I Segretari Serbassi e Margiotta in Senato

“Sul salario minimo”, ha incalzato, infine, il Segretario Generale Confsal, “siamo convinti che il tema sia mal posto. Non si tratta di stabilire una cifra al di sotto del quale i contratti non possono scendere, ma di fare in modo che anche i lavoratori senza contratto abbiano la certezza di una paga base. A questo scopo sarebbe più utile introdurre il salario garantito, ovvero l’applicazione a tutti i dipendenti, compresi quelli oggi privi di tutele, come i riders, del minimo previsto dal contratto collettivo di riferimento del settore di attività, individuato sulla base della rappresentatività delle sole organizzazioni dei lavoratori, l’unica misurabile attraverso i dati sugli iscritti registrati presso l’Inps”.

Dopo il successo registrato lo scorso anno, con una grandissima affluenza di partecipanti giunti da tutta Italia, la Confsal torna in Piazza del Plebiscito a Napoli, rompendo, di fatto, il monopolio a lungo detenuto dalla triplice sindacale. Si rinnova quindi la “sfida” a distanza tra la piazza confederale e la piazza della Confsal che, a detta di tutti gli organi di informazione, si aggiudicò ampiamente il “duello”.

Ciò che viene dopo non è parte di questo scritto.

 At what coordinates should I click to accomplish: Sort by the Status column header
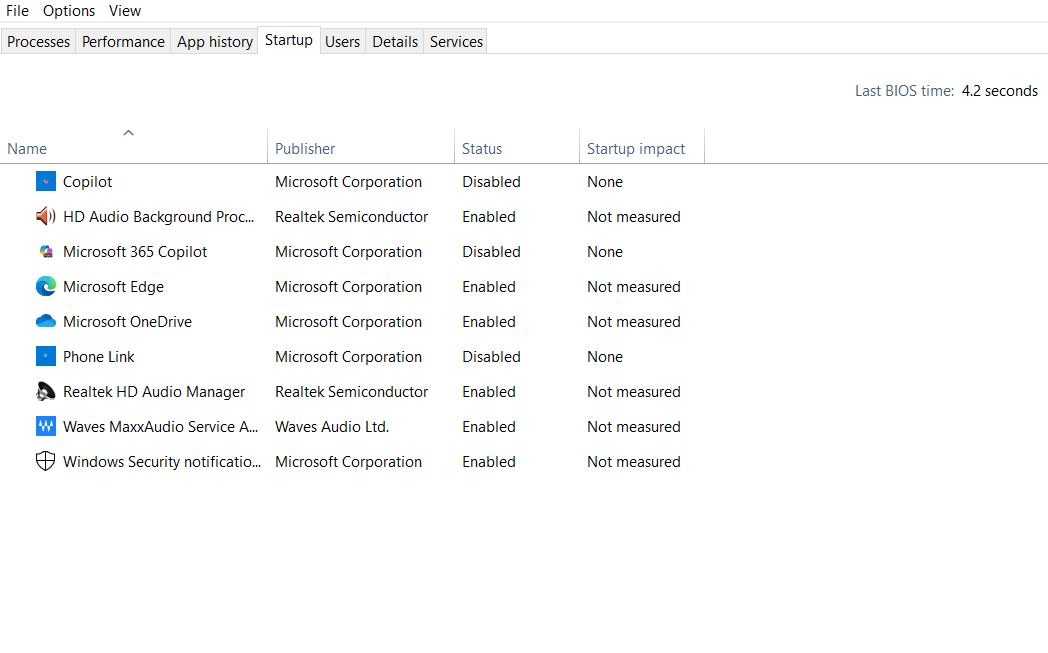coord(482,148)
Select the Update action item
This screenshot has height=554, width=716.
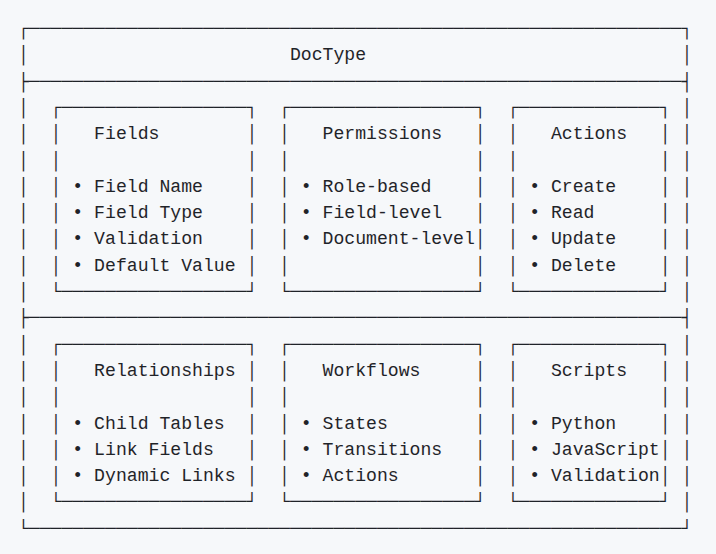coord(583,238)
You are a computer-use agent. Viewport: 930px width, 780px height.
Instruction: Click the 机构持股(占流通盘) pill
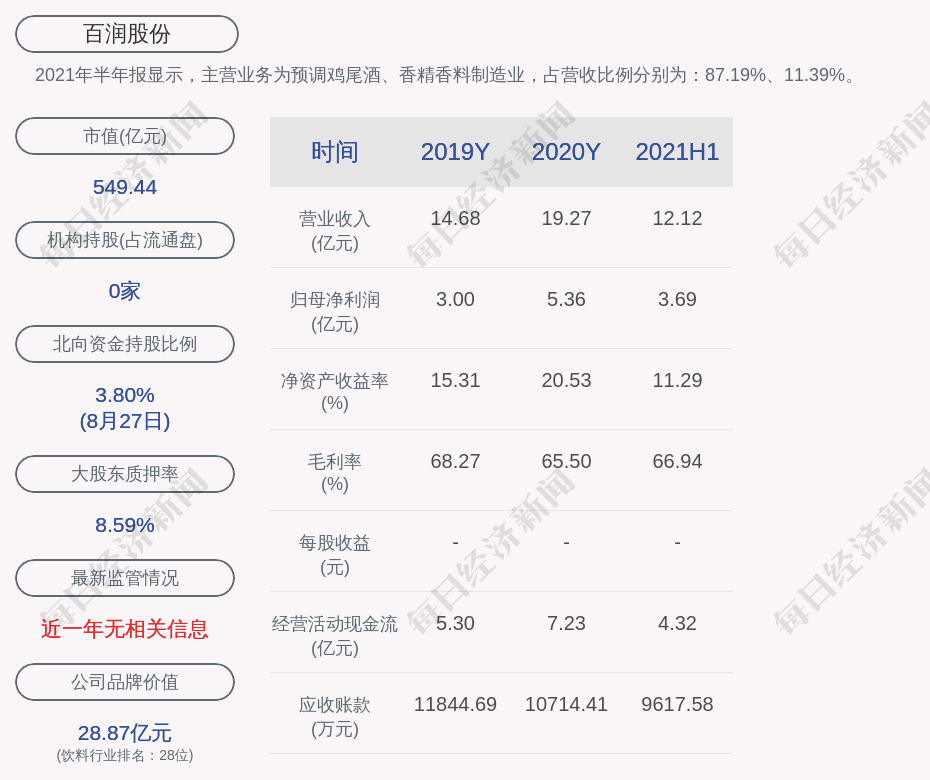125,240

La manifestazione del 1° Maggio sarà l’occasione per ribadire la necessità di un nuovo Patto sociale per lo sviluppo, per la valorizzazione del Lavoro pubblico e privato, per la crescita economica e la ripartenza dell’occupazione, attraverso politiche del lavoro a misura della persona e politiche economiche a misura dell’impresa, a partire da un concetto d’Europa solidale. Che richiede un’assunzione di responsabilità da parte di tutti gli attori del sistema Paese (governo, istituzioni e parti sociali) e cittadini.

L’evento prenderà il via intorno alle ore 11 con Spazio Giovani – “Destinazione Lavoro, verso una nuova prospettiva” – seguito dal dibattito Il Sindacato Autonomo“Crescita economica e sociale per la tutela e il benessere della Persona”. Dalle 14 in poi si svolgerà il Concerto di Musica Live dove si avvicenderanno artisti del calibro di Sal Da Vinci, Dolcenera, Francesco Da Vinci e I Desideri.

“È una conferma della forza e della capacità di questa organizzazione autonoma, la quarta organizzazione autonoma in Italia”, incalza il Segretario Generale della Fast-Confsal Pietro Serbassi, “che si ritrova da sola, per la seconda volta, in una Piazza storica e importante di Napoli. In una società dove il mercato del lavoro cambia quotidianamente, il sindacato deve aver la capacità di anticipare tali cambiamenti e la Confsal, con questo messaggio, si dice pronta ad accettare questa sfida”.